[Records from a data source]

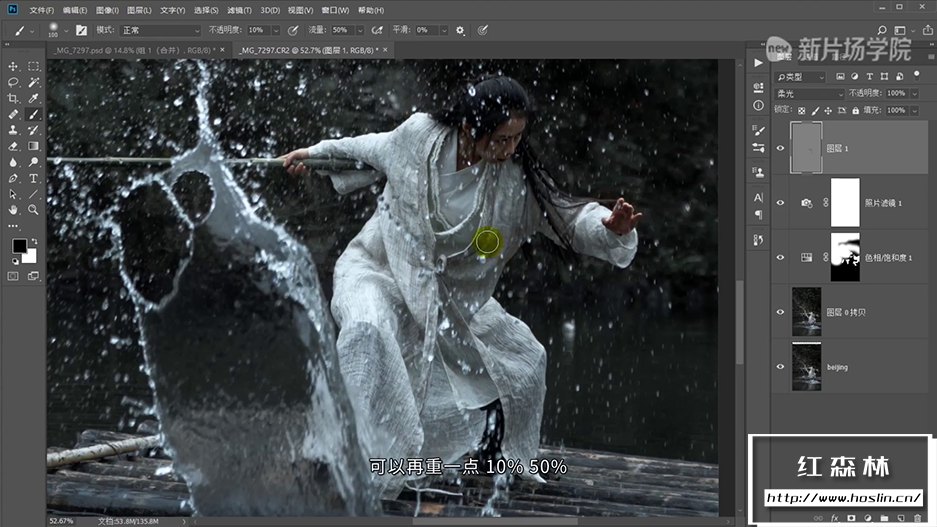Select the Hand tool

pos(13,210)
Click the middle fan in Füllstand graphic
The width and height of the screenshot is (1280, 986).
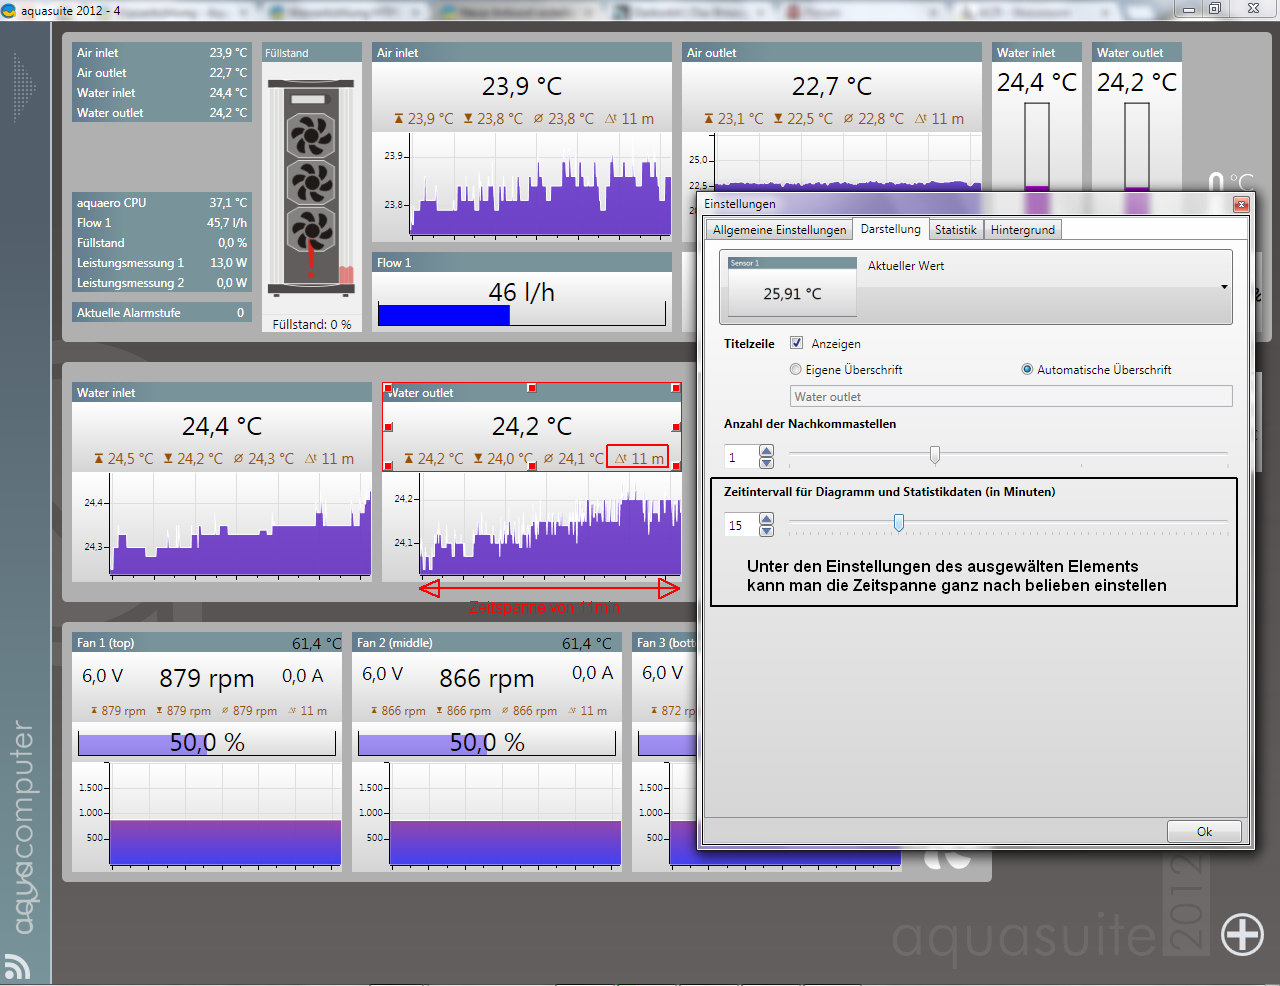pyautogui.click(x=311, y=183)
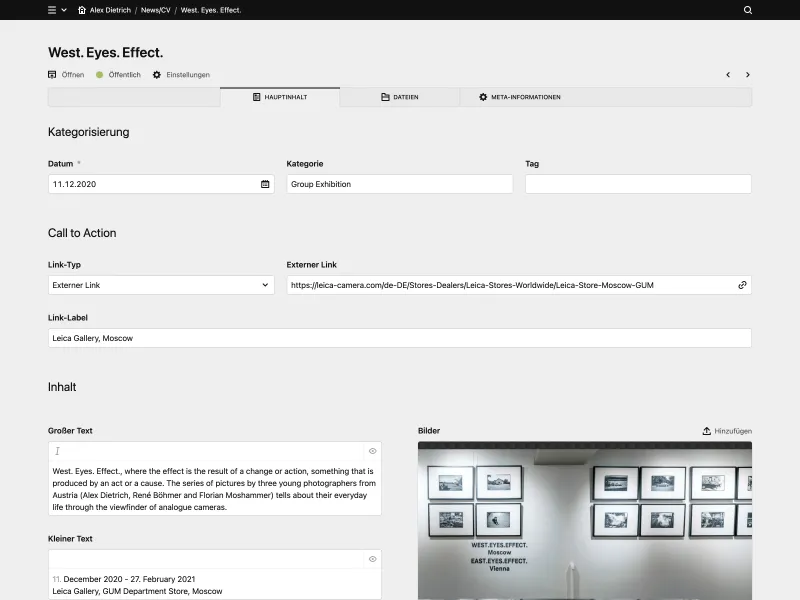Expand the chevron next to the hamburger menu
This screenshot has height=600, width=800.
(x=65, y=9)
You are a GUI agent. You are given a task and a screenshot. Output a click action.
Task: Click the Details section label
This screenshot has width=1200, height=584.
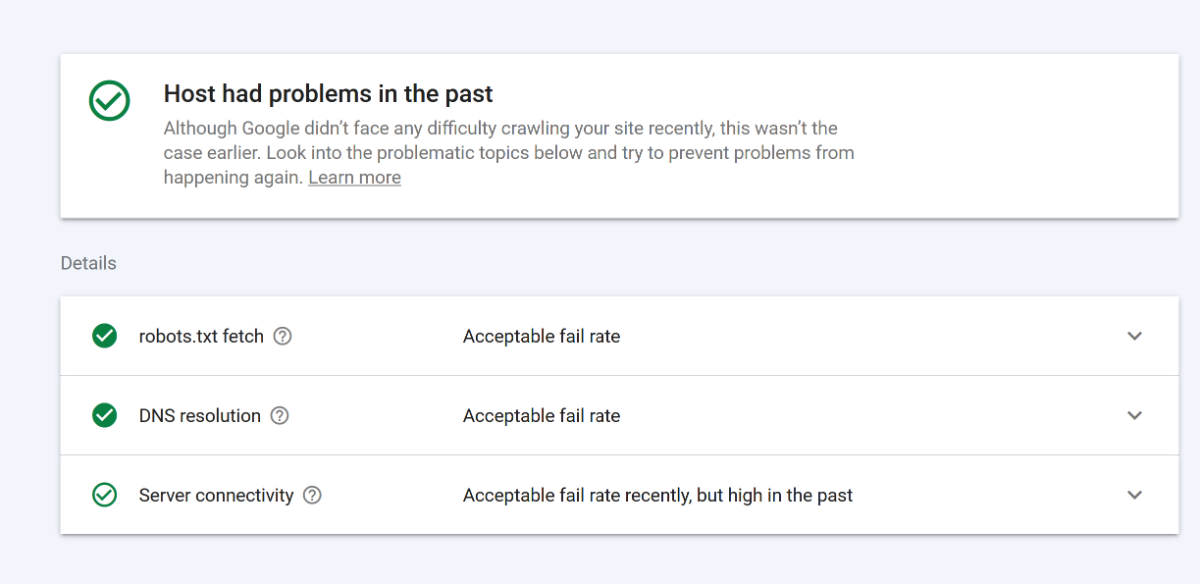coord(88,263)
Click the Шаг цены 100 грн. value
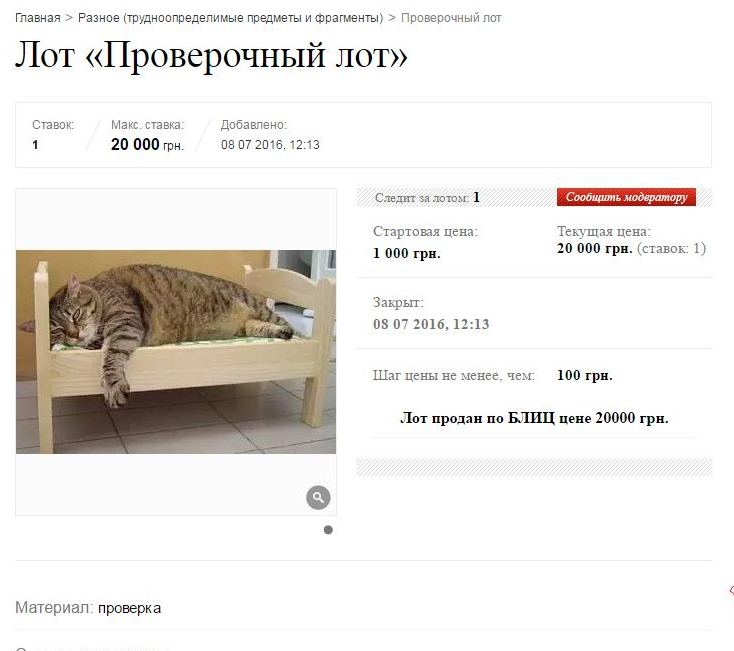Image resolution: width=734 pixels, height=651 pixels. click(585, 375)
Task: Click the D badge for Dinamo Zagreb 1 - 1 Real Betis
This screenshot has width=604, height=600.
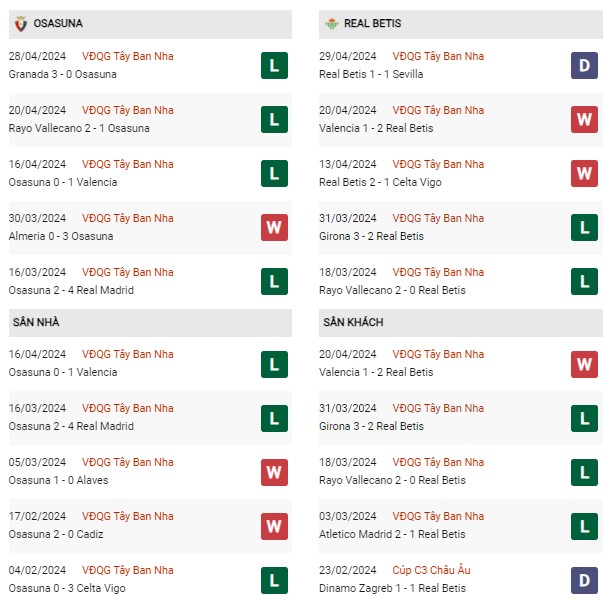Action: click(585, 580)
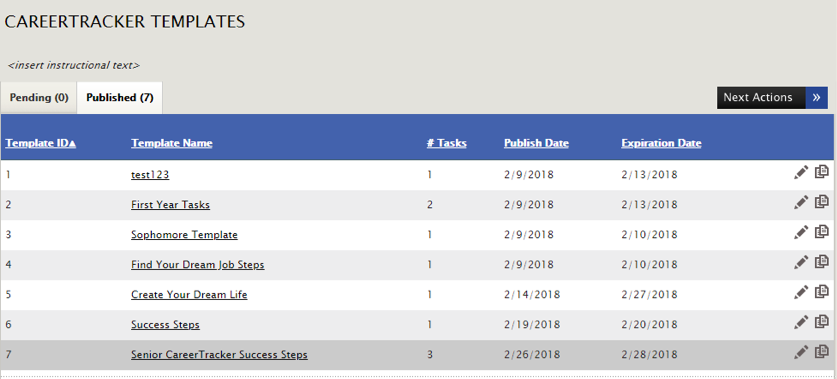Sort table by Template Name header
Viewport: 837px width, 379px height.
(x=172, y=143)
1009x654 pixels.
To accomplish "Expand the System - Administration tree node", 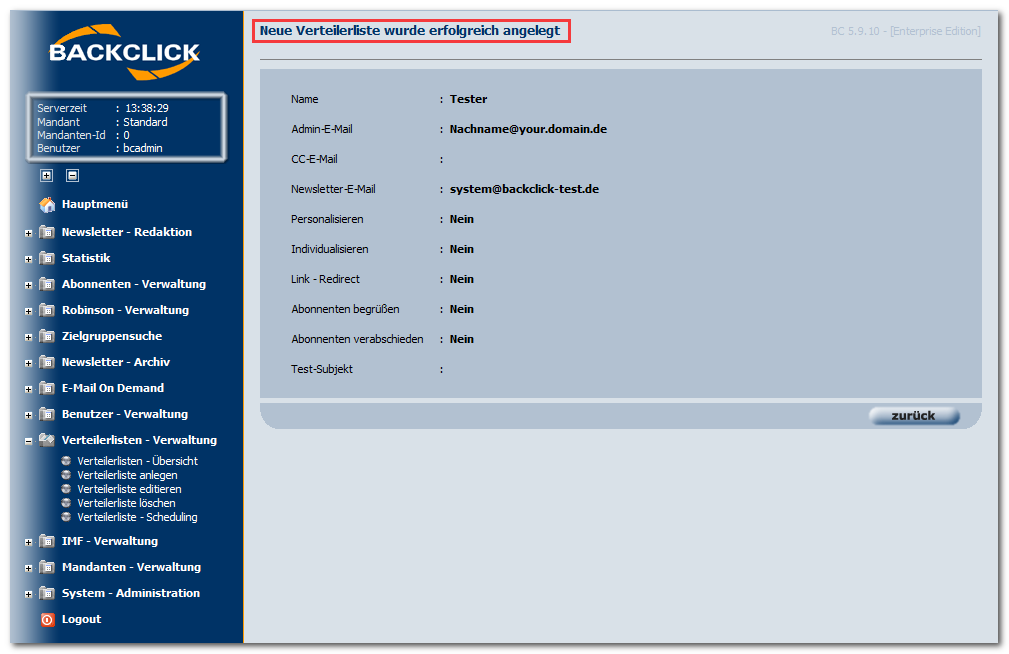I will [28, 594].
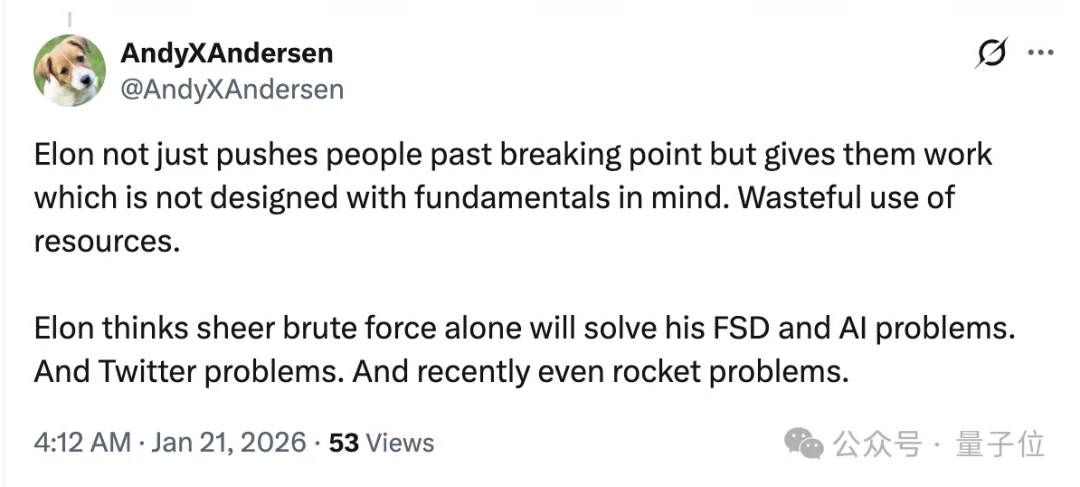Open the 53 Views count
The width and height of the screenshot is (1080, 487).
[381, 442]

→ What this task involves
Only the lines above starting with the line with "Click the Шаг цены 100 грн. value" and going on through the line with "1009x654 pixels." belong in the answer; repeat them exactly, minus any picture.

→ Solution
Click the Шаг цены 100 грн. value
Image resolution: width=734 pixels, height=651 pixels. click(585, 375)
Task: Click the D badge for Dinamo Zagreb 1 - 1 Real Betis
This screenshot has width=604, height=600.
Action: click(585, 580)
Sort table by Template Name header
Viewport: 837px width, 379px height.
(x=172, y=143)
1009x654 pixels.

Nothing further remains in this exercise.